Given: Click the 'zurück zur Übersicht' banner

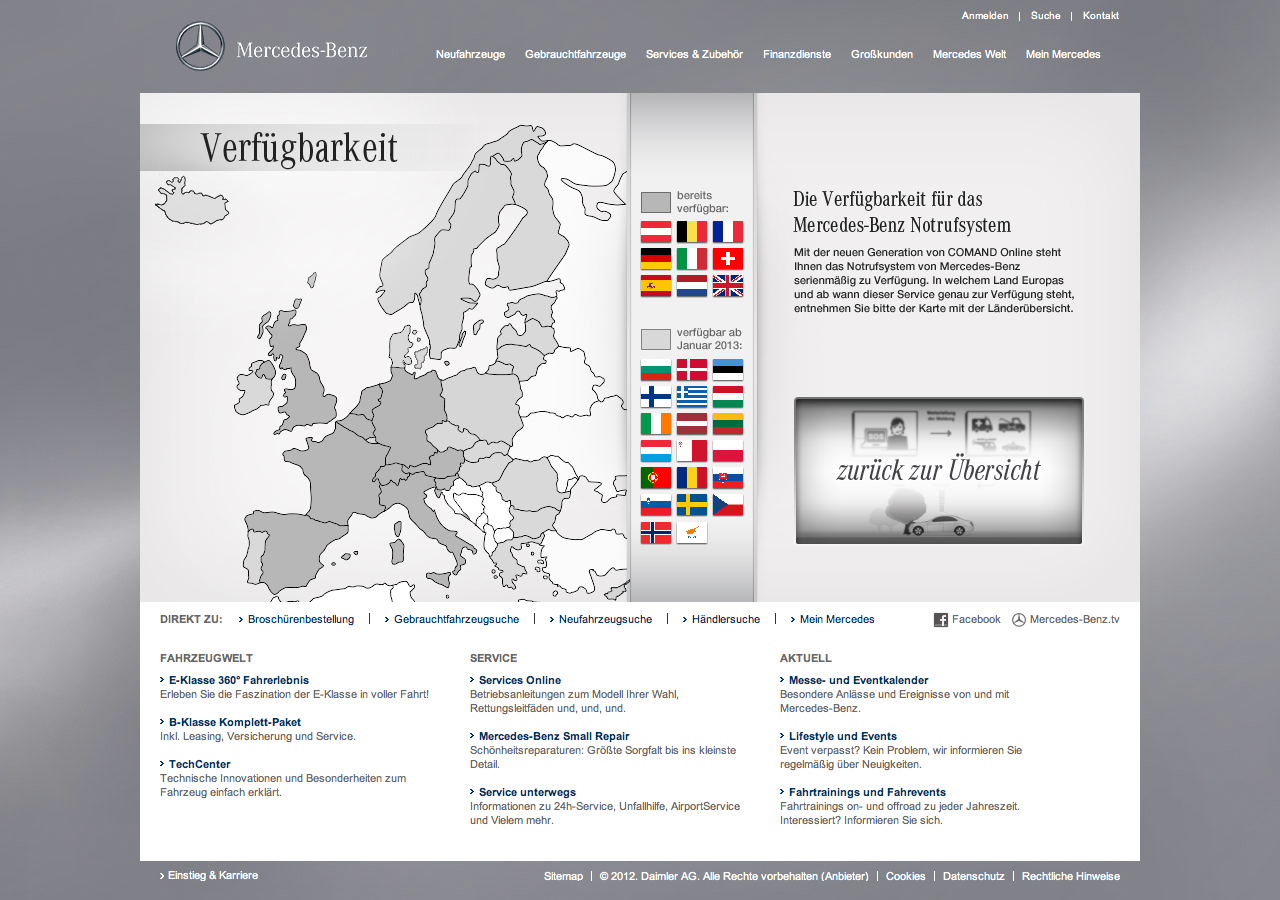Looking at the screenshot, I should point(938,471).
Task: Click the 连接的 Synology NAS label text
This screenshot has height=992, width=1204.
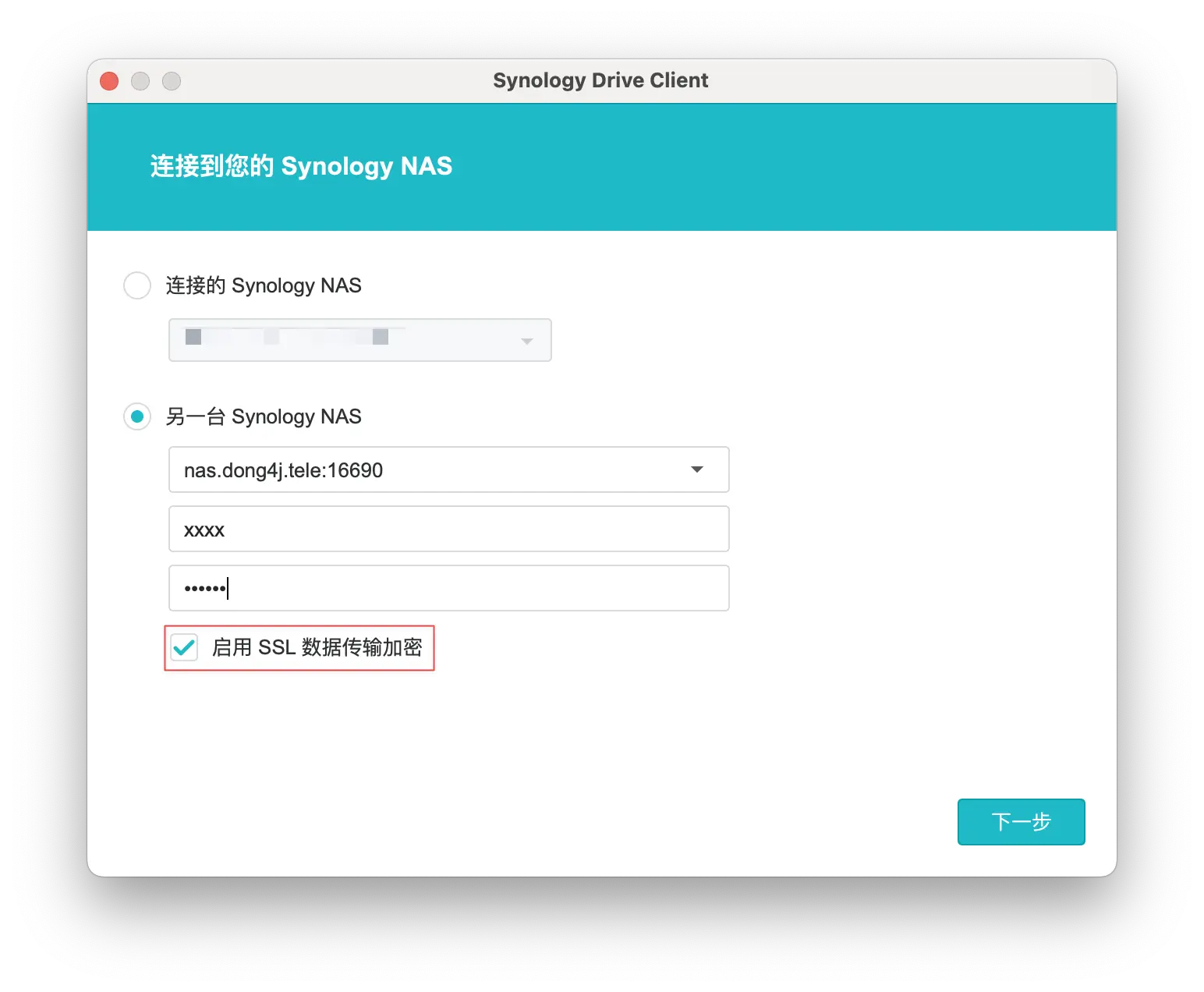Action: [x=264, y=285]
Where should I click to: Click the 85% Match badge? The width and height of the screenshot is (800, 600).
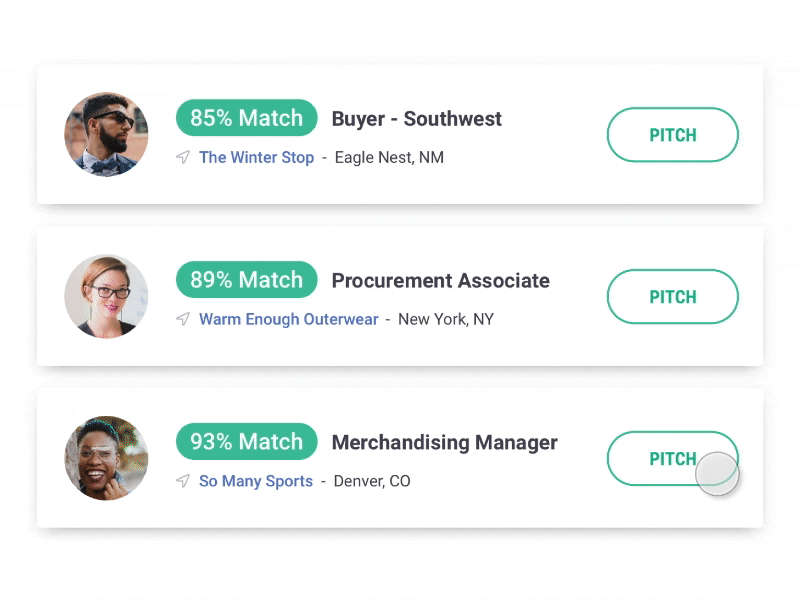coord(246,118)
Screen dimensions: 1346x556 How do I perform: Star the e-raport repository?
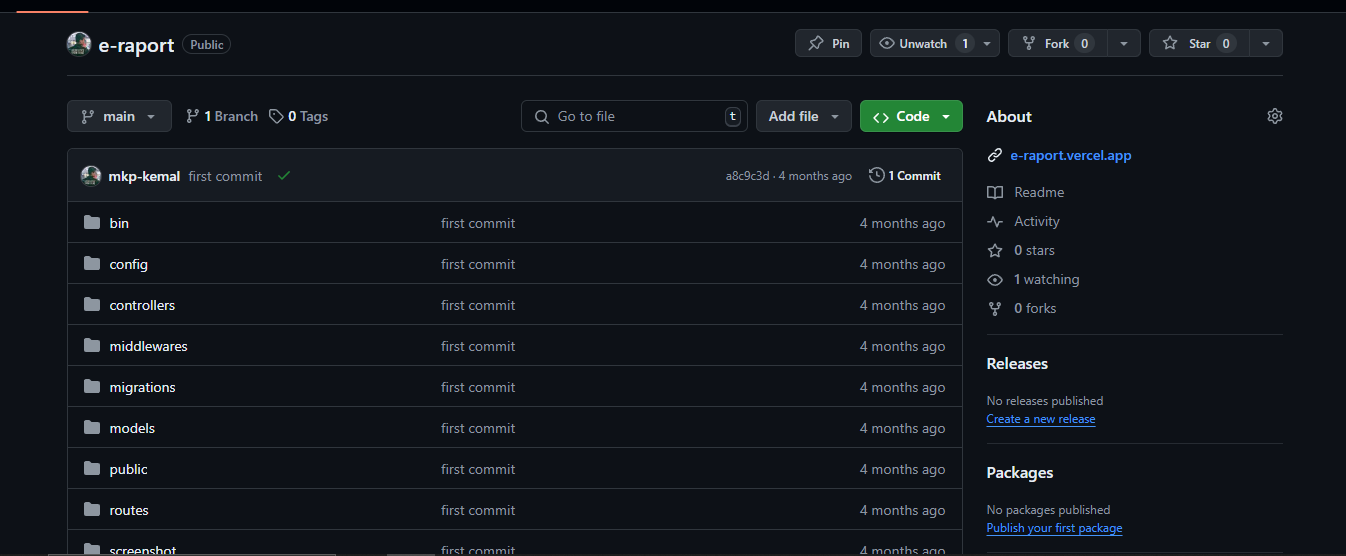tap(1199, 43)
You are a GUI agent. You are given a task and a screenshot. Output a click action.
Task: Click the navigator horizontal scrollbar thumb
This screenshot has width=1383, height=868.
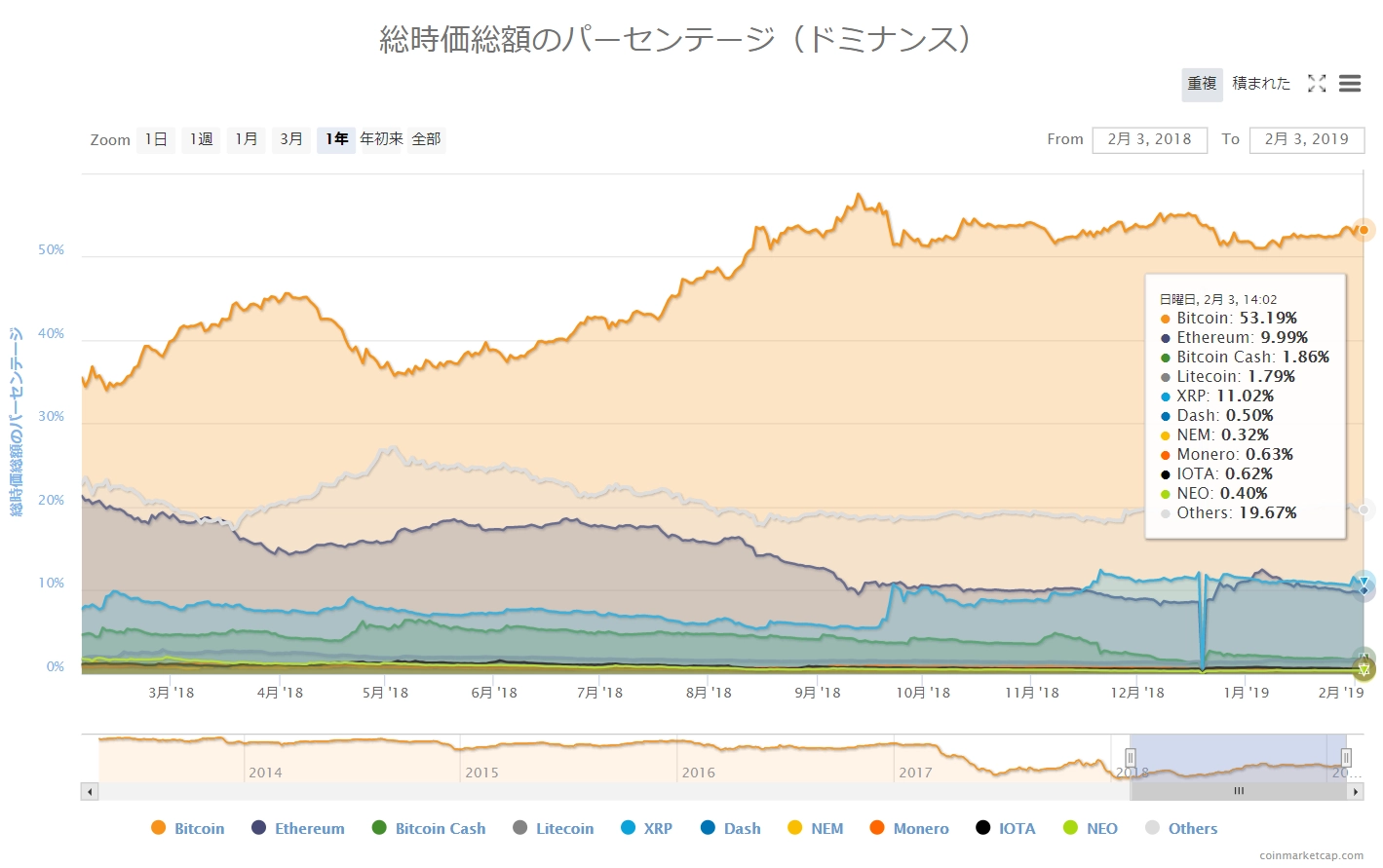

▶ _Your assignment_
Your copy should match the records word for word, with the pictures removed.

▶ _Solution_
Given: Click the 'zurück zur Übersicht' banner

Looking at the screenshot, I should point(938,471).
Task: Click the 连接的 Synology NAS label text
This screenshot has height=992, width=1204.
Action: [x=264, y=285]
Where should I click to: Click the 85% Match badge? The width and height of the screenshot is (800, 600).
coord(246,118)
Screen dimensions: 1346x556 How do I perform: Star the e-raport repository?
tap(1199, 43)
You are a GUI agent. You are given a task and a screenshot. Output a click action.
Task: Click the navigator horizontal scrollbar thumb
This screenshot has width=1383, height=868.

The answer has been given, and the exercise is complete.